Amongst the successful projects, was a highly prestigious ARC Future Fellowship awarded to Dr Scott Johnston. The award was presented at a special function in Canberra by the Minister for Science and Innovation, Senator Carr. The highly sought after award identifies Dr Johnston as an 'outstanding Australian researcher in their mid-career.' Dr Johnston will receive a very large grant of $709,000 to conduct his project 'Sea-level rise as a driver for arsenic mobilisation: unravelling the fundamental hydrogeochemical controls".

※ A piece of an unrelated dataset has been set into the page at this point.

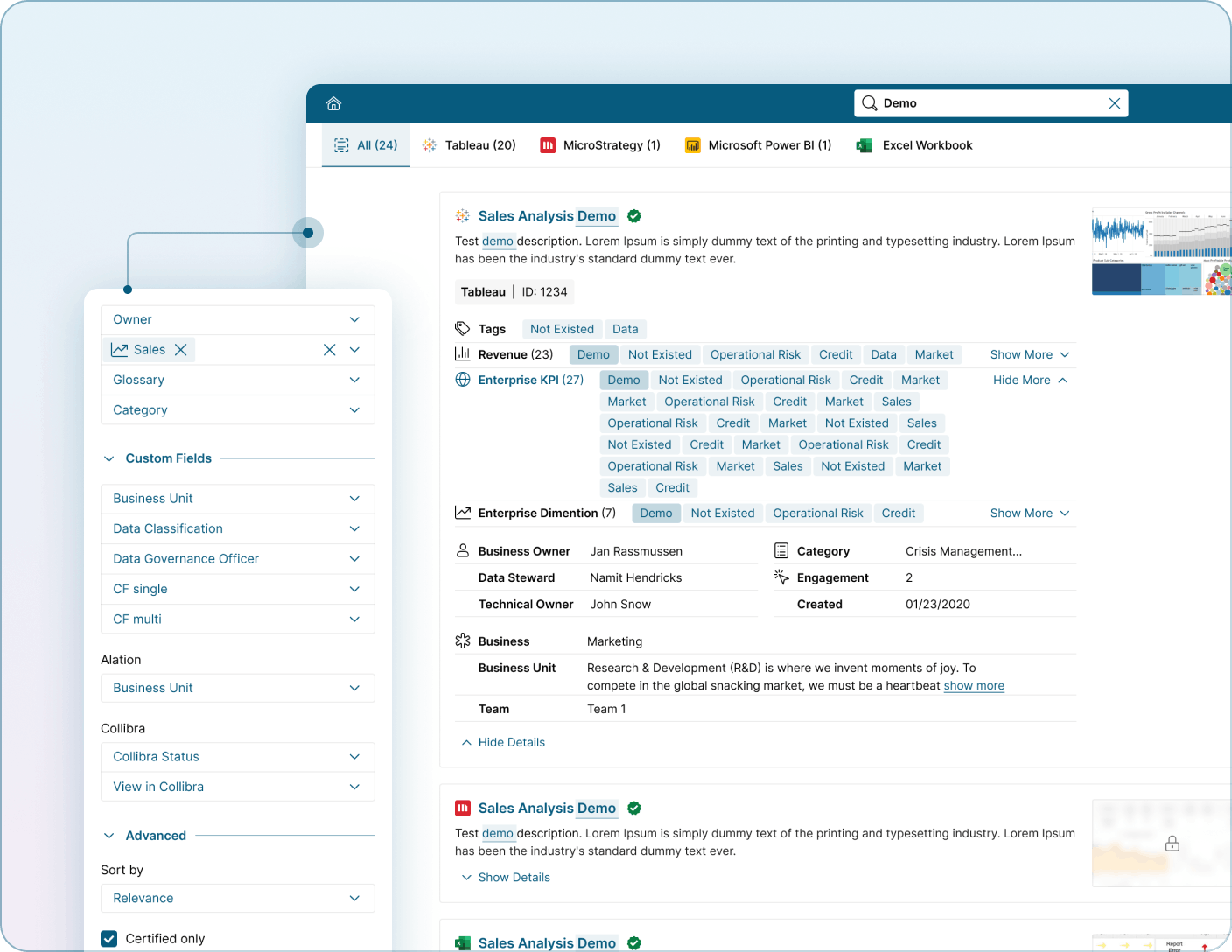This screenshot has width=1232, height=952.
Task: Uncheck the Certified only checkbox
Action: (x=108, y=938)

Dr Johnston was also successful a few weeks earlier, in being awarded an ARC Linkage Project with his Southern Cross GeoScience colleague, Assoc. Prof. Ed Burton. The project was one of only five ARC Linkage Projects awarded in the Earth Sciences field of research, and will be delivered in partnership with Port Macquarie-Hastings Council and Great Lakes Council. $250,000 was awarded to reveal how major re-flooding will influence the cycling of iron, sulphur and carbon in re-flooded acidic, freshwater wetlands. The project will generate the necessary knowledge to underpin wise long-term management of these sensitive and unique landscapes.
Development of a cutting-edge analytical laser is another successful ARC project awarded to Southern Cross GeoScience. The laser - called a high-resolution laser ablation inductively coupled plasma mass spectrometer - is being developed by Southern Cross GeoScience. The laser, when up and running, will enhance the Centre's reputation as a leader in its field not only in Australia but also the world. This project has been awarded $200,000 through the ARC LIEF program.
Assoc. Prof Andrew Rose was also a recipient of an ARC Discovery Grant during November, through collaboration with colleagues at the University of NSW. The project was awarded $450,000 to explore iron bioavailability and contaminant mobility in aqueous environments.
And finally, Dr Renaud Joannes-Boyau, one of Southern Cross GeoScience's newest research associates was a recipient of an ARC Discovery Grant through collaboration with colleagues at the University of Queensland. The project, which is an exciting inclusion to Southern Cross GeoScience's research areas, will explore several new methodologies to date fossils to determine the chronological sequence and the timing of extinction of the Pleistocene megafauna. The project was awarded $115,000.